┌─ Information
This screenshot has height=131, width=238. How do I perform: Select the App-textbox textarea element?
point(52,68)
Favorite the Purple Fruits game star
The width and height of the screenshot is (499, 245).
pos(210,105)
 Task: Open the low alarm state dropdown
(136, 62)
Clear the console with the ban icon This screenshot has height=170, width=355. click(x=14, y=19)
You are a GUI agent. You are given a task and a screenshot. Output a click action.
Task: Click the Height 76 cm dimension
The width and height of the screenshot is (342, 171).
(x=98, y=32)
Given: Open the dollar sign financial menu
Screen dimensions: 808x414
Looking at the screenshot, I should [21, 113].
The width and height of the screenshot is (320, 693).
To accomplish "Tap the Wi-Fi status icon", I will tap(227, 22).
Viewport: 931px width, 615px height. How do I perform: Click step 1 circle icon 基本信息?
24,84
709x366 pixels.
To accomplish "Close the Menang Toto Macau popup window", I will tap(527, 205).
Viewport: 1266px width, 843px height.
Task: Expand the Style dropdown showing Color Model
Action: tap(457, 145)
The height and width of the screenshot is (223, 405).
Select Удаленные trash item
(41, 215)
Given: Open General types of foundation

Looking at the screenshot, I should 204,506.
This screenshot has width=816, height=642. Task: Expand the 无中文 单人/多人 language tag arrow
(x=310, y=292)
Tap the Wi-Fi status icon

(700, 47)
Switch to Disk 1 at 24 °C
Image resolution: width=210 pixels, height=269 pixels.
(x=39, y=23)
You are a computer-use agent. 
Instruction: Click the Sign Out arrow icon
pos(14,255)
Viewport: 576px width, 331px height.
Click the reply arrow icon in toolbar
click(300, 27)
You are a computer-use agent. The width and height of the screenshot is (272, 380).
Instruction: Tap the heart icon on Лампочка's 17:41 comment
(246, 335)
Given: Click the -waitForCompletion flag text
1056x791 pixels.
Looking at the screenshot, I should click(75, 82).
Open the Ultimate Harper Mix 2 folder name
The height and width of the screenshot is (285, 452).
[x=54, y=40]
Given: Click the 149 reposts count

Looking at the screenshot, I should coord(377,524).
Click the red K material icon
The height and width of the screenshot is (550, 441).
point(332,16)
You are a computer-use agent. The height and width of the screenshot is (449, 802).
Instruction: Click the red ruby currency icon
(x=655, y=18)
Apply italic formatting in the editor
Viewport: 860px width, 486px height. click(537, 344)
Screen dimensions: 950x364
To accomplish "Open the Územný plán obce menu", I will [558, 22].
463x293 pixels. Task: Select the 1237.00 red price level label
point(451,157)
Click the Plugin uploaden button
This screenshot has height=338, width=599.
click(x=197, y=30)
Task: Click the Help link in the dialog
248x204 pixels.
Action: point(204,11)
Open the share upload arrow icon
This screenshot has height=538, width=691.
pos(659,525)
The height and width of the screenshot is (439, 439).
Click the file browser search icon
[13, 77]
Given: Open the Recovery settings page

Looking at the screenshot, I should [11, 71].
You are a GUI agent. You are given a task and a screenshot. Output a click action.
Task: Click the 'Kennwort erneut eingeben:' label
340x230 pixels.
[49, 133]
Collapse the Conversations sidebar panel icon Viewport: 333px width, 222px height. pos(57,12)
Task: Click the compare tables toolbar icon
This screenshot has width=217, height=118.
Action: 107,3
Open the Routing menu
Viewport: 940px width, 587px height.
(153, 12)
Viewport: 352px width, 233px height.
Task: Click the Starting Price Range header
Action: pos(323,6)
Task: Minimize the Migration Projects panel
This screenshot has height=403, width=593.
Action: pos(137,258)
└─
> Exercise directions: Using the records above, filter out every line that lacks the string "computer" and copy the rest.

> Response below:
You are a computer-use agent. 
You are a computer-use agent. The width and height of the screenshot is (272, 380).
You are a computer-use agent. The height and width of the screenshot is (449, 802).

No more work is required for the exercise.